● Records provided
----------------------------------------

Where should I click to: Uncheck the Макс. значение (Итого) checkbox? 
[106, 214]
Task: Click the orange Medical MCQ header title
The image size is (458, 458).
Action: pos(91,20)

----------------------------------------

● Task prompt
Give back the entire listing exactly as it was written.

● Result of the task
Where should I click to: Uncheck the Макс. значение (Итого) checkbox? 
[106, 214]
Task: Click the orange Medical MCQ header title
The image size is (458, 458).
Action: pos(91,20)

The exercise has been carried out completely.